Won Yong Ji was born in 1924 in a small remote mountain village known as Ga-Rae-Gol in what is now North Korea near the Manchurian border. "His grandmother and parents were well-disciplined people under the influence of Confucian teachings" in a region that was also influenced by Buddhism. Christianity was almost unknown to his village. Later his family moved to a larger town named Chaeryung. At age 16 Won Yong "by chance found a book on The Great Work of Martin Luther." At age 17 he was baptized at a Presbyterian church in Chaeryung. In 1944 the Japanese army drafted him into a "Searching Air Unit" to provide support for anti-aircraft positions around Tokyo. He returned to Korea in 1945, but fled south to Seoul in 1946 after Russia began occupying North Korea. While in Seoul he enrolled at Han-Kook Theological College and Seminary. Befriended by US airmen at Kimpo Air Base, he was given a scholarship to come to America to study. While sailing across the Pacific, a Lutheran serviceman cabled his mother to meet Won Yong's ship. She introduced him to her Lutheran pastor in Olympia, WA in April 1948. He studied in San Jose, CA until he enrolled at Concordia Seminary in 1950. After graduating with a B.A. and B.D. In 1952, he studied education and languages at Valparaiso University for one year. He returned to Concordia Seminary in 1953 and completed his STM, studied in Heidelberg in 1955-56, then completed his Th.D. at Concordia Seminary in 1957. He was then called by the LCMS as a missionary to Korea with a one year leave of absence to serve as assistant pastor at Jehovah Lutheran Church in St. Paul, MN. He was a missionary to Korea from 1958-68. "Dr. Ji was very involved in the initial establishment of Lutheranism in his native land. He was the founder of the theological training program that has now become Luther University & Seminary" (LTU's Newsletter, 2007).

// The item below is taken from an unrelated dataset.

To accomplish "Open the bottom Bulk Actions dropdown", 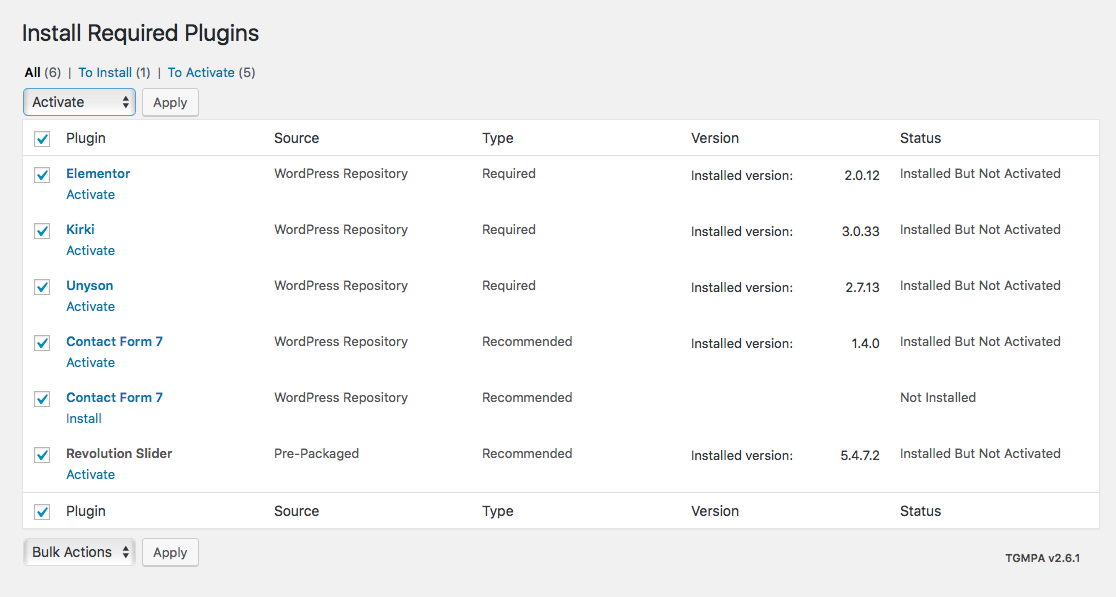I will coord(79,552).
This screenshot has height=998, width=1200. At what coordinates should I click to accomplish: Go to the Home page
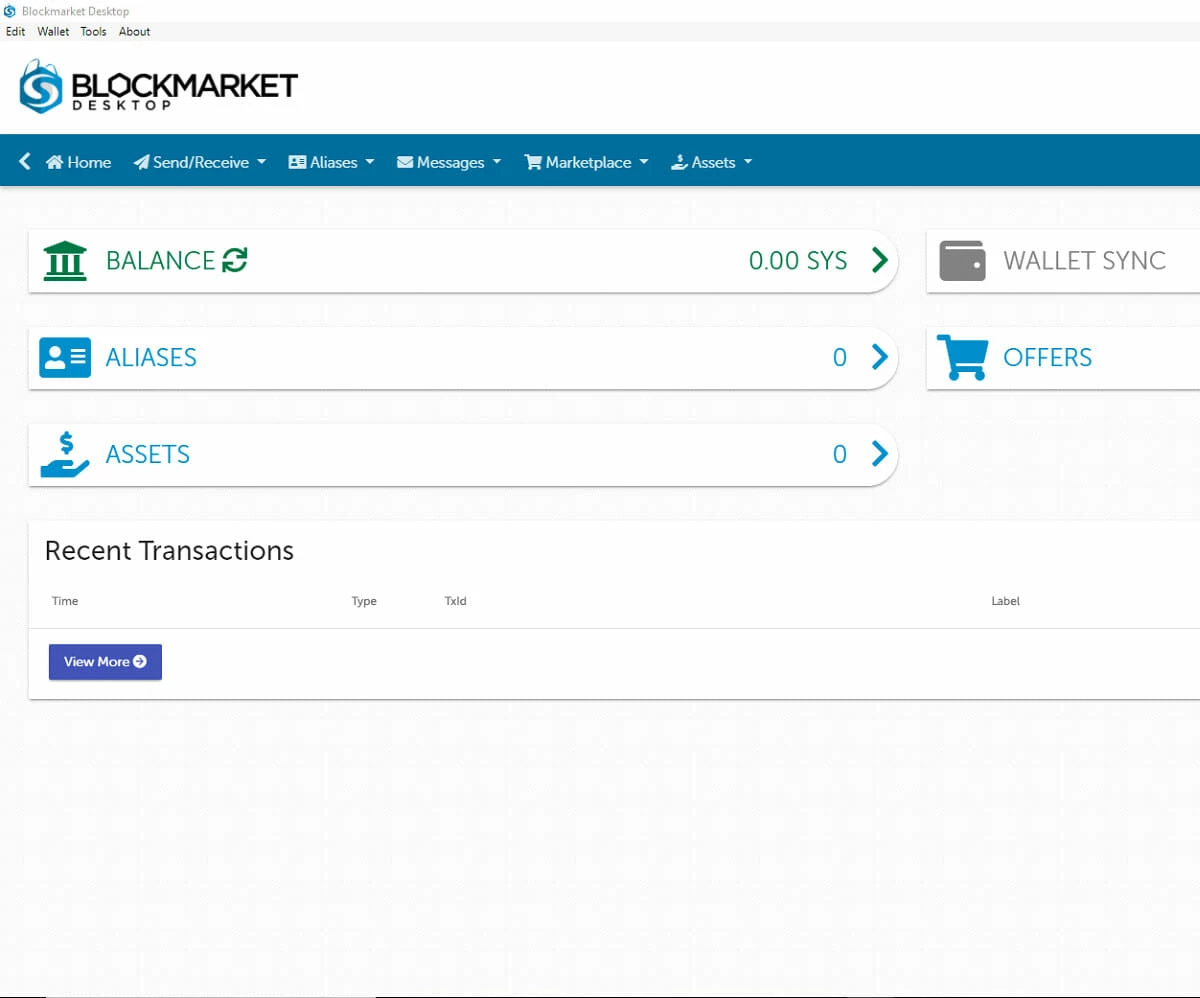pyautogui.click(x=79, y=162)
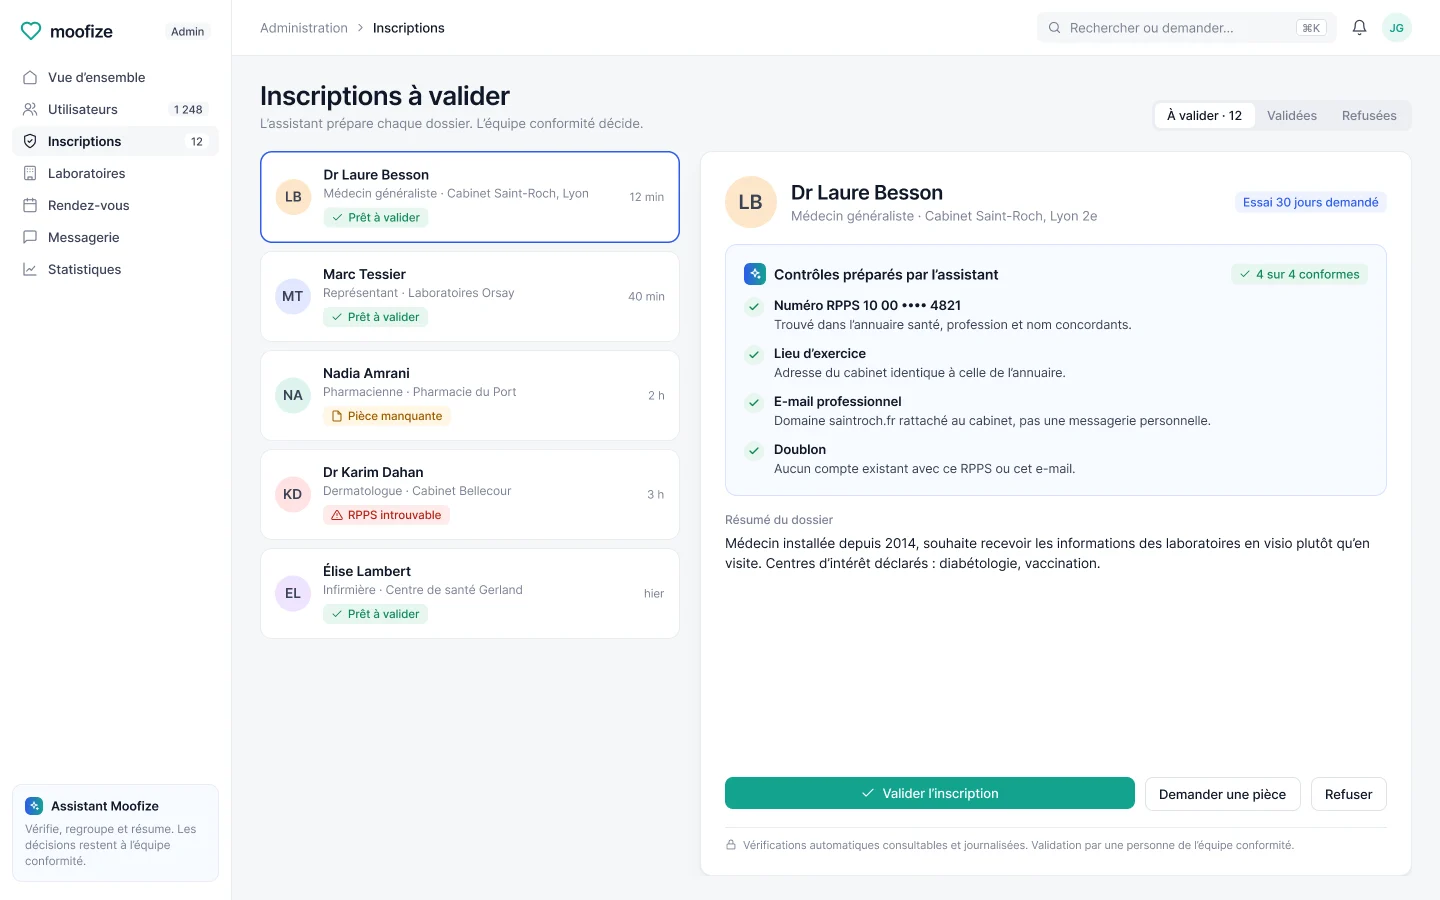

Dr. Ji served as Secretary for Asia with the Lutheran World Federation in Geneva, Switzerland from 1968-75. From 1975-78 he served as a consultant and full-time staff member to the Department of Missions (Missionswerk) of the Evangelical Lutheran Church in Bavaria, Neuendettelsau, Germany. There he began translating Luther's Works into Korean. 

He was called to the faculty of Concordia Seminary in 1979 to teach Systematic Theology after serving one year as a Visiting instructor (1978-79). He retired from his full-time teaching position in 1997 at the age of 73. He continued to teach part-time in his emeriti status for a number of years past that. While at Concordia Seminary, he regularly returned to Korea for teaching, preaching, lecturing, and research. He spent nearly 3 months at LTU's campus in the fall of 2006 before he had a stroke in February 2007. Since then he has lived in his home with his wife Kay, until his death at age 88. 

In his autobiography (2004, Heritage Foundation) By the Grace of God I am What I am, Dr. Ji said (p. 332): "I have gladly and proudly called myself a "life-long student of Martin Luther."" By 2004, he had translated 6500 pages of Luther's works from German into Korean, a 12 volume set. He also translated the Book of Concord and Walther's Law and Gospel. He authored numerous journal articles and several other books including a History of Lutheranism in Korea.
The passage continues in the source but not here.